Objective: Continue the forum thread below about retrieving a BLE server's friendly name on Redboard Artemis boards, starting after its last sentence rather than from the data that follows it.

I have SparkFun_Apollo3_AmbiqSuite_BSP examples “ble_freertos_amdtps” and “ble_freertos_amdtpc” compiled, using AmbiqMicroSDK Rel2.2.0, and running on each of two Redboard Artemis boards. The client (amdtpc) retrieves the MAC address of the server (amdtps) and displays it under the menu options “Show Scan Results” and “Create Connection”. I want to also display the friendly name, which is set to “Amdtp” in “amdtp_main.c” for the server. The scan results retrieved by the client with the function “AppScanGetResult()” in file “ble_menu.c” do not include the friendly name (it is not part of the “appDevInfo_t” structure). I have been trying to find a function that the client can use to retrieve the friendly name, but have been unsuccessful. I know the server broadcasts its name because the “Nrf Connect App”, running on an Android phone, sees and displays it prior to connecting. I did find the function “AppDbGetDevName()” in the “App_Framwork_API.pdf” document but there is no way to specify a handle or device ID to indicate which of the responding devices I want the name for. Regardless the function does not return anything when called from the client. Does anyone know how to retrieve the friendly name?
amddtpc_main.c function = amdtpcProcMsg
switch(pMsg->hdr.event)
case DM_SCAN_REPORT_IND:
#ifdef BLE_MENU
if ( pMsg->connOpen.peerRpa[0] > 1 && pMsg->connOpen.peerRpa[0] < 20) {
for (int i = 1 ; i < (pMsg->connOpen.peerRpa[0] -3); i++){
am_menu_printf(“%c”,pMsg->connOpen.peerRpa*);*
}
am_menu_printf(" = scan result\r\n");
}
#endif
Scan fills pMsg with possible connections. peerRpa array holds name. If it is a real chip, position [0] is the length of the name + 3, so… [0] = length, [1],[2].[3].etc to length - 3 will be the name. I specified length > 0 and < 20 in above statement. Worked for me and even found two chips with 2 different names. Have fun.

Given information:

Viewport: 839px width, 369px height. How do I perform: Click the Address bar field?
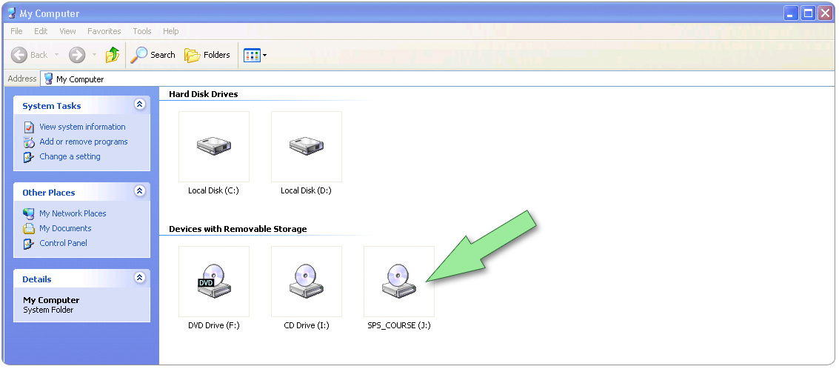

Reply to the exercise:
Hi Kerry,
I did figure out that dmEvt_t *pMsg was a pointer to the mother load of scan results, including the bd_addr and any friendly names. I passed the pointer to the ble_menu.c function “BleMenuInit()” function so that I could use it in the “showScanResults()” function. I’ve been trying to use the function DmFindAdType(), as per the example “SDK/third_party/exactle/sw/apps/watch/watch_main.c”, to locate the friendly name in pMsg->scanReport.pData but it isn’t finding it even though I can see it in the debugger memory display. Maybe I’ll have better luck with the code you are suggesting.
Randy
Yep…those names were obviously created with amdtps. I found the name hiding deep in the pMsg with Seggar Ozone and a J-Link edu mini.
Kerry,
Damn you’re good! After getting nowhere with my approach, I finally tried yours. With a few corrections to your code, voila I had the friendly name. First off, the function “amdtpcProcMsg” is in the file “amdtp_ main.c” not “amdtpc_main.c”. Then the line “am_menu_printf(”%c",pMsg->connOpen.peerRpa);" needs [ i ] appended to “peerRpa”. The problem that I have with your approach is that I don’t get the bd_addr that is associated with the friendly name, which I need later when selecting which device to connect to in the BLE_MENU. With my approach I found that the friendly name and bd_addr show up together in memory just beyond the scope of scanReport.pData so they are apparently not part of the scanResults at the point in the program when the BLE_MENU is being written. I still don’t know how to access them at that point but there must be a way. I’ll keep trying.
Randy
Kerry,
Update to my previous reply: I found that I could get the bd_addr from pMsg->scanReport.addr[0] thru [5], and like you I found that I got two different addresses for the same friendly name. One was addrType 0 (random) the other addrType 1 (public).
Randy
beautiful. You’ve got it!
I’m trying to trace:
ble_menu.c case GAP_MENUID_SCAN_START calls
amdtp.main.c AmdtpScanStart which calls
app_master_leg.c AppScanStart which calls
dm_scan.c dmScanStart which sends a message of DM_SCAN_MSG_API_START to
DM SCAN EVENT HANDLER???
Should you happen to stumble across the file / function which is called when that message fires, I would love to know. So…which file with which function handles the DM SCAN EVENT. I’ll get it eventually by loading all possible files in Ozone and setting breakpoints everywhere 'till I catch the sucker.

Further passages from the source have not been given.